Nesse sentido, se valeram especialmente escala, e mais do que se adequar ao espaço, o ocuparam, o tomam para si. Reivindicam uma presença que não é só poética, mas também física. Imagens técnicas (seja a fotografia ou o vídeo) que ao longo da produção de Paula Scamparini sempre foram tratados como coisa concreta, como matéria que depois de capturada, editada, cortada, sobreposta, subtraída, deslocada, multiplicada, agrupada, ampliada, diminuída. A imagem técnica aqui se constitui como matriz de um trabalho que se apresenta cada vez mais interessado em discutir as possibilidades de construção da imagem, ou, melhor ainda, na imagem como um processo construção. Da imagem em si, mas também dos discursos atrelados, atribuídos ou que se aderem quase inevitavelmente a essas imagens.

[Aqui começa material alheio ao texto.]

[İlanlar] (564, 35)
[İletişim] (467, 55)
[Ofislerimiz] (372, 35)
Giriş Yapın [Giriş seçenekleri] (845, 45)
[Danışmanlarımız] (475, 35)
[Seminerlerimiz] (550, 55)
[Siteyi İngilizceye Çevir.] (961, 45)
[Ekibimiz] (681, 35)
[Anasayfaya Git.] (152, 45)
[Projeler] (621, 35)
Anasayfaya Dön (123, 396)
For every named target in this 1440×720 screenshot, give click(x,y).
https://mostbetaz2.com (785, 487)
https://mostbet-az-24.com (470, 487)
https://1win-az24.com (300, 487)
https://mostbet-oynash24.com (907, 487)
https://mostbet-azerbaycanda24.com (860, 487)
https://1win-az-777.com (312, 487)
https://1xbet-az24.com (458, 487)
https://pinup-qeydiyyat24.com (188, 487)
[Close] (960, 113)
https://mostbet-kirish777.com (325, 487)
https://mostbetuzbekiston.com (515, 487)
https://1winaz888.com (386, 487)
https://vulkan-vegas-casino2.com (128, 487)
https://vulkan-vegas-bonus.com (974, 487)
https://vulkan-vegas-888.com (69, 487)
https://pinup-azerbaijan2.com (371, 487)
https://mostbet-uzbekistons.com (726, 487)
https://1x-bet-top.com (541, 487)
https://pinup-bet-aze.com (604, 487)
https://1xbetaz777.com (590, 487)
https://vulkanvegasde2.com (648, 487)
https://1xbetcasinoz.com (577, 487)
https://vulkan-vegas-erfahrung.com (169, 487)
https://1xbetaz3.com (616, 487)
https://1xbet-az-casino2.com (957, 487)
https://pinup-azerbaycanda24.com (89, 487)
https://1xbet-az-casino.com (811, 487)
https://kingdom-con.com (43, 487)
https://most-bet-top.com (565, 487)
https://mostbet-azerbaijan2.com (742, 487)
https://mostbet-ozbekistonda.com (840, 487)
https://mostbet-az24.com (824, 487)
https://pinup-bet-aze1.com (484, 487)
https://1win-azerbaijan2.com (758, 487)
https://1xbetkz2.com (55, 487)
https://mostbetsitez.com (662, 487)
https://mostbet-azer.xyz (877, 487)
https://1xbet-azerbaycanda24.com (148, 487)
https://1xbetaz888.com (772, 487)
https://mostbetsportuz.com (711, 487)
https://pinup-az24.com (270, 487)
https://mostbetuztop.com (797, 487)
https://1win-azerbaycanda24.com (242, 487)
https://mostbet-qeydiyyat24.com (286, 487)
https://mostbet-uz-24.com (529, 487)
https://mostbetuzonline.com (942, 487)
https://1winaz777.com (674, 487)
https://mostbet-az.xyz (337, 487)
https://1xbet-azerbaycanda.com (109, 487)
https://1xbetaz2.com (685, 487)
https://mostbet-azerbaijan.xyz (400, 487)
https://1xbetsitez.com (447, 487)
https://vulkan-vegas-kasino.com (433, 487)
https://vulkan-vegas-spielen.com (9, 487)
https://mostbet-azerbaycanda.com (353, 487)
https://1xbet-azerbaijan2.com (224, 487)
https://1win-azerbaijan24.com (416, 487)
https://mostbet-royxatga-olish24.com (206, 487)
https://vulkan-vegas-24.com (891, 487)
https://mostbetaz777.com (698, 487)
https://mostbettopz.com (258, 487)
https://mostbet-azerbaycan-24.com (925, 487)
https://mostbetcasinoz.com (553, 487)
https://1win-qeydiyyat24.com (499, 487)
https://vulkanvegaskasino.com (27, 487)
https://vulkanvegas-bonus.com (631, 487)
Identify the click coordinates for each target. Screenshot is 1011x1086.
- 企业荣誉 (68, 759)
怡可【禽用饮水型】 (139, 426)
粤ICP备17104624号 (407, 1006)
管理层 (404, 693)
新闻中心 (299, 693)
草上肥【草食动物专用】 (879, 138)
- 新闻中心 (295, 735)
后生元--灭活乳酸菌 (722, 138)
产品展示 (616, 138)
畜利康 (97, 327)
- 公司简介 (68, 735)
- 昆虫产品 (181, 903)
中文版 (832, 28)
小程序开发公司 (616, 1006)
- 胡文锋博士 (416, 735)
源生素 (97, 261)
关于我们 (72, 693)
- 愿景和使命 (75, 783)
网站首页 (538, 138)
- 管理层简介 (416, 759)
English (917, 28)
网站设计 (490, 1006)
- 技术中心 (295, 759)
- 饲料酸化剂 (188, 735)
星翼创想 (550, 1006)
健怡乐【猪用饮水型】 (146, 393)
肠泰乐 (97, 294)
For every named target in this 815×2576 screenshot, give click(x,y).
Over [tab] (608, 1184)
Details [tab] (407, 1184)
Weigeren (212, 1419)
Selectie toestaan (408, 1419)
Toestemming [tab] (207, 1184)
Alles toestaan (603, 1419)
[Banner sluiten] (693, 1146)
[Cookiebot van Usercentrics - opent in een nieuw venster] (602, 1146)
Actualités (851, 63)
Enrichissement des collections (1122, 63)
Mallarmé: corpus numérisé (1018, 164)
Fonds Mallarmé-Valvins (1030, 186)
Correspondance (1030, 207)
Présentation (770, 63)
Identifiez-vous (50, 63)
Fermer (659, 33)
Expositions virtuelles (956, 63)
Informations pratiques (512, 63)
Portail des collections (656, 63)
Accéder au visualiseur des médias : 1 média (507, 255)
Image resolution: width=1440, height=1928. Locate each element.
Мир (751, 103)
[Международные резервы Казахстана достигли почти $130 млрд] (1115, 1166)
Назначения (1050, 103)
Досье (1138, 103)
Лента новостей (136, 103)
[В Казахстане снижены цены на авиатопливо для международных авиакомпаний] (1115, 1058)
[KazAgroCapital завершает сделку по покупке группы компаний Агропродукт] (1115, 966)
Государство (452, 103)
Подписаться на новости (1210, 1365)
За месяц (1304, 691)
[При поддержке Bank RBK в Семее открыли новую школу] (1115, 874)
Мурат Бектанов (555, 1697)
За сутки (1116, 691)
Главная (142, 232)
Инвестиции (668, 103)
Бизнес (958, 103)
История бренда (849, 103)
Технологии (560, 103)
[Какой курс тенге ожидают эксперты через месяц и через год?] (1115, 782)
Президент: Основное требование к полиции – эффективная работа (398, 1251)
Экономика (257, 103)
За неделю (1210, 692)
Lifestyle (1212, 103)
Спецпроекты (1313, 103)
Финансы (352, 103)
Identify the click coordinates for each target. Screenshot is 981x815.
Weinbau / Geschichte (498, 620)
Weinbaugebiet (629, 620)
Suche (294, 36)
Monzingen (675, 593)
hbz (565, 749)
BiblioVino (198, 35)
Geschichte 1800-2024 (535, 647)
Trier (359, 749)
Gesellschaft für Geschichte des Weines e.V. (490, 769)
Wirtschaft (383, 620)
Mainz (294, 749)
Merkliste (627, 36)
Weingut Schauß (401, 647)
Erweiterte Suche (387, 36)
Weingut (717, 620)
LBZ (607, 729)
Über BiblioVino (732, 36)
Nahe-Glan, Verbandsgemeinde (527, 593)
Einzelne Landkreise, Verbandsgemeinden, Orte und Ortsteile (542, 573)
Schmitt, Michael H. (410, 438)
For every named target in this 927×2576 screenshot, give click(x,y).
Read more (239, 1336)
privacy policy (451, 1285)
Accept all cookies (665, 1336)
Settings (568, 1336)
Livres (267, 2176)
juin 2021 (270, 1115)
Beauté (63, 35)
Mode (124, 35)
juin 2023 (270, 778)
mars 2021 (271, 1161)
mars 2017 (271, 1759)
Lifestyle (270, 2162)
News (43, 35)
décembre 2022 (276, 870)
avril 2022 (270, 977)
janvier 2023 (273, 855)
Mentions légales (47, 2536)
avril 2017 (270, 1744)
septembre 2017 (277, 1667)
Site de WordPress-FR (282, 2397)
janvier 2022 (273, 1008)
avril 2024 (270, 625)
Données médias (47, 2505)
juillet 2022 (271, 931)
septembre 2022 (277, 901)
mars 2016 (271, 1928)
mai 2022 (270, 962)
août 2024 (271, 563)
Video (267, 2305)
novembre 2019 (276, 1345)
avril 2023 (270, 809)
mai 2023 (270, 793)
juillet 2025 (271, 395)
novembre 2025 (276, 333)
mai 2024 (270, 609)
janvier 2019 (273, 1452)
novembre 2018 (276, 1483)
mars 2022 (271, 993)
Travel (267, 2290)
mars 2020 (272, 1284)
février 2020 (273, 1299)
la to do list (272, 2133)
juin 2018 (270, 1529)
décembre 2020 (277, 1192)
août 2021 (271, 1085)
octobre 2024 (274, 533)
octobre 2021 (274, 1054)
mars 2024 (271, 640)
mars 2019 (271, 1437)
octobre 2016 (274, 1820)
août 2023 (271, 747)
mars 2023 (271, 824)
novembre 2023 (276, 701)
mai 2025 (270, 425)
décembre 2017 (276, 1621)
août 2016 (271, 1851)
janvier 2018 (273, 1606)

É também, por um lado, a imagem técnica tratada como escultura. Imagens-corpos pensadas em sua constituição material, interrogadas a partir das escolhas feitas na sua transição do mundo digital para o espaço expositivo. É como se fossem colocadas à prova ao testarem diferentes tipologias expositivas, interessadas na materialidade do papel, no corte real da imagem em diferentes partes ao mesmo tempo juntas e separadas, no seu abandono da parede. Até onde elas resistem? Pensadas também em sua presença física, essas obras ganharam uma escala muito próxima a dos nossos corpos, aproximando o que está dentro e fora da imagem. Ocupam o espaço, se fazendo presente, se infiltrando em meio aos visitantes. Imagens-corpos que também se comportam quase como espelhos, refletindo e capturando esses outros corpos, também presentes, e que ganham ecos nos registros da visitação da exposição. Registros que são vistos por públicos distantes, pelas telas de celulares, tablets, computadores (e agora deste livro), como camadas de mais corpos que seguem se sobrepondo. Igualmente testados, colocados a prova. Até onde resistimos?